• _Text shown_

Mortgage Loans for Grads
What you need to know
First thing’s first: you need to know what a mortgage is all about. A mortgage is a loan given to you by a bank or another financial institution that’s amortized over a specific period (i.e. 15 years or 25 years). This loan is secured by the equity of the home that you purchase (click here to learn more about mortgages).
Your qualification will depend on your income to expense ratio, your down payment, and your credit score and credit history.
What happens if you do not have a credit history? We believe that in this situation you should start establishing a good credit history before applying for your mortgage, however a cosigner can help you obtain the loan you want if your credit history is lacking.
Usually you will need at least 5% to make your first purchase. There are many sources from which you can get this amount. Usually it comes from one’s savings, but programs such as the Home Buyer’s Plan exist to help Canadians make their first home purchases.
The Canadian Home Buyer’s Plan (HBP)
The Canadian government established the Home Buyer’s Plan to encourage first time home buyers to purchase their dream homes. One can withdraw up to $25,000 from their RRSPs, tax free, with a repayment of 1/15th of the total withdrawal amount after a 2 year grace period. This money can be used for your down payment or to purchase furniture. This is a great tool for recently graduated students.

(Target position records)
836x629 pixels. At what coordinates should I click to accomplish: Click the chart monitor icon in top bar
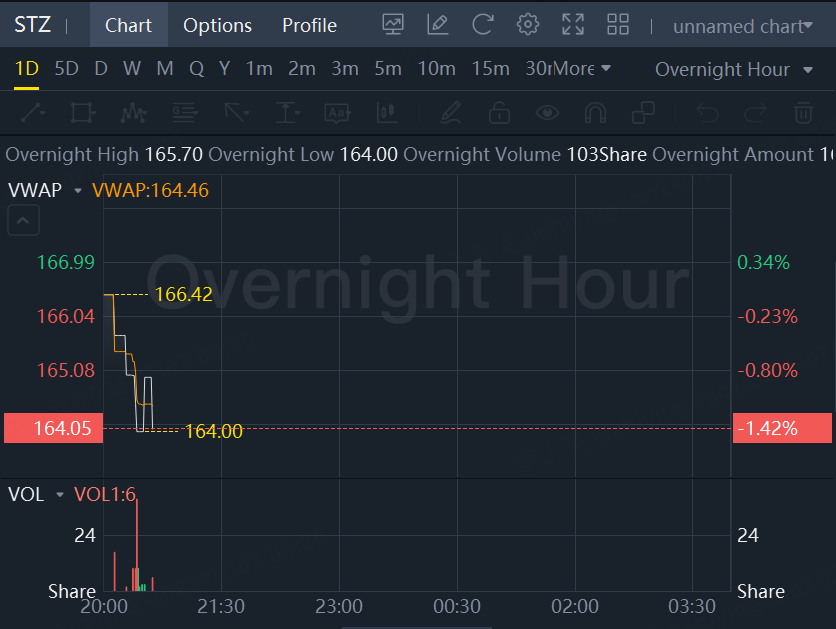coord(393,25)
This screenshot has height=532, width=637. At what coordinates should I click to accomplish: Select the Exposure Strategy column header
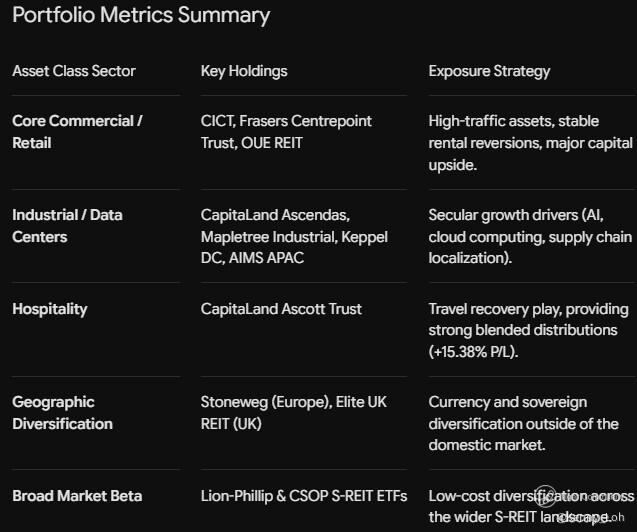489,71
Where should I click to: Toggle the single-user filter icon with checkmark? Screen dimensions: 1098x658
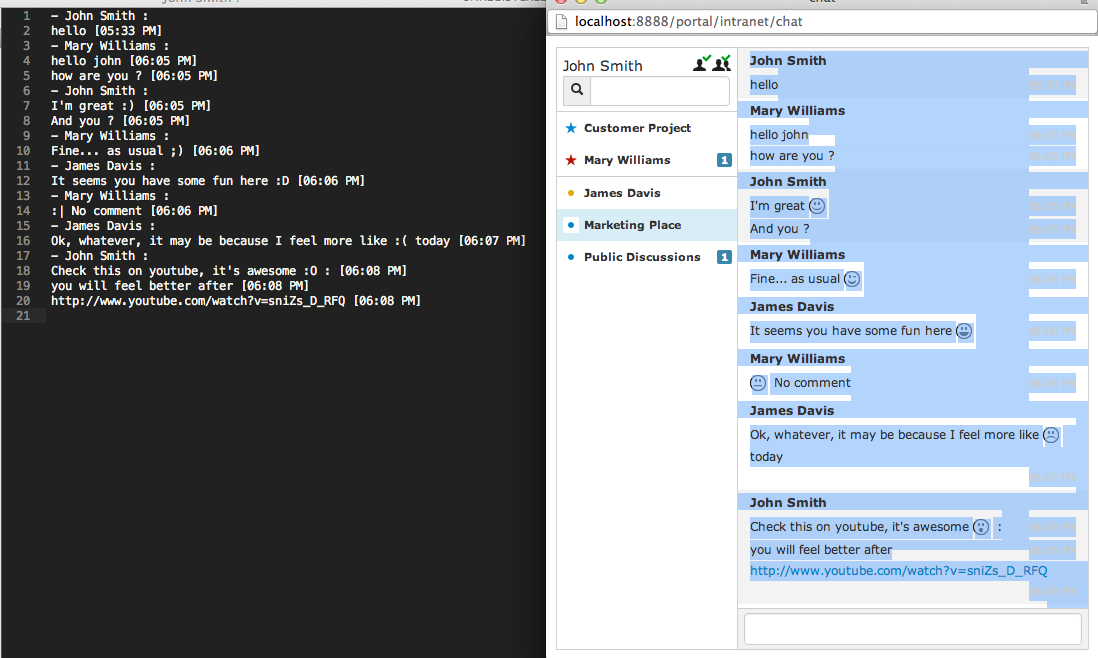(x=702, y=64)
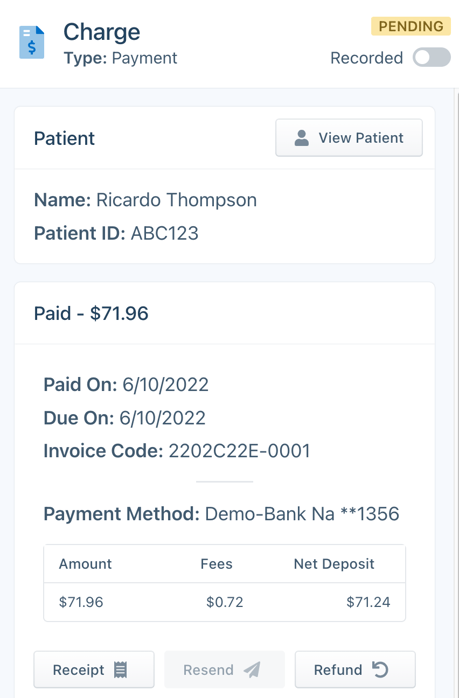This screenshot has width=459, height=698.
Task: Select the Charge title heading
Action: pyautogui.click(x=102, y=32)
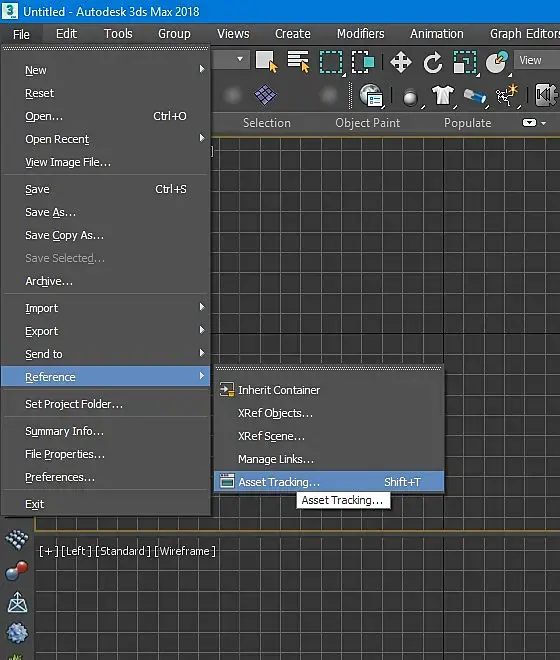The image size is (560, 660).
Task: Open Select by Name list tool
Action: tap(298, 62)
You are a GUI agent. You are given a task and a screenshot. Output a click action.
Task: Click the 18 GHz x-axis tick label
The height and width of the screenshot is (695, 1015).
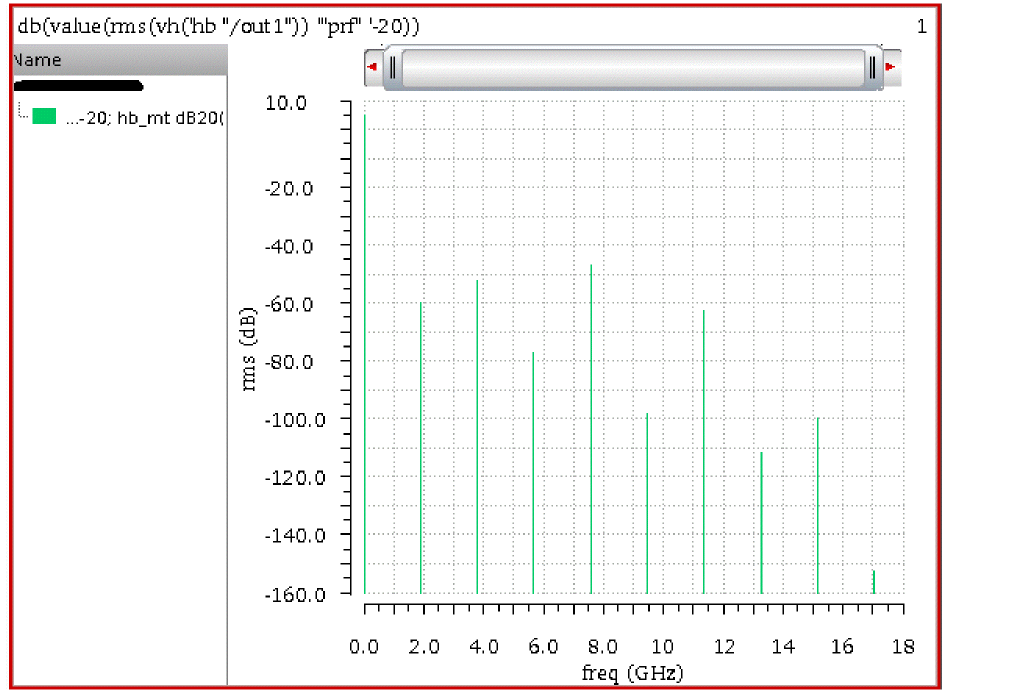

• _Tasks to perform_
1. Duplicate part of the mortgage text, beginning at the words "The Canadian government" and stopping after the words "recently graduated students.".
2. According to the mortgage text, why did the Canadian government establish the Home Buyer's Plan?

• _List of solutions_
1.
The Canadian government established the Home Buyer’s Plan to encourage first time home buyers to purchase their dream homes. One can withdraw up to $25,000 from their RRSPs, tax free, with a repayment of 1/15th of the total withdrawal amount after a 2 year grace period. This money can be used for your down payment or to purchase furniture. This is a great tool for recently graduated students.

2. The government set up the Home Buyer's Plan to encourage first-time home buyers to purchase their dream homes.